*** Zapisy

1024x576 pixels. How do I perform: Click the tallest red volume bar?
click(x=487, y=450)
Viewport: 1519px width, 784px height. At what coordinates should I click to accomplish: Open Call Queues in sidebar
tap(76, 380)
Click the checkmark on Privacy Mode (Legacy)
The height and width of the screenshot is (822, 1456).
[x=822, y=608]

******

- Polecenie i wymagania
Znajdź w powyższych zapisach każdy wiersz, w którym występuje słowo „height”, i przepisz te wiersze w całości.

- Wynik
Viewport: 1519px width, 784px height. At what coordinates should I click to accomplish: Open Call Queues in sidebar
The height and width of the screenshot is (822, 1456).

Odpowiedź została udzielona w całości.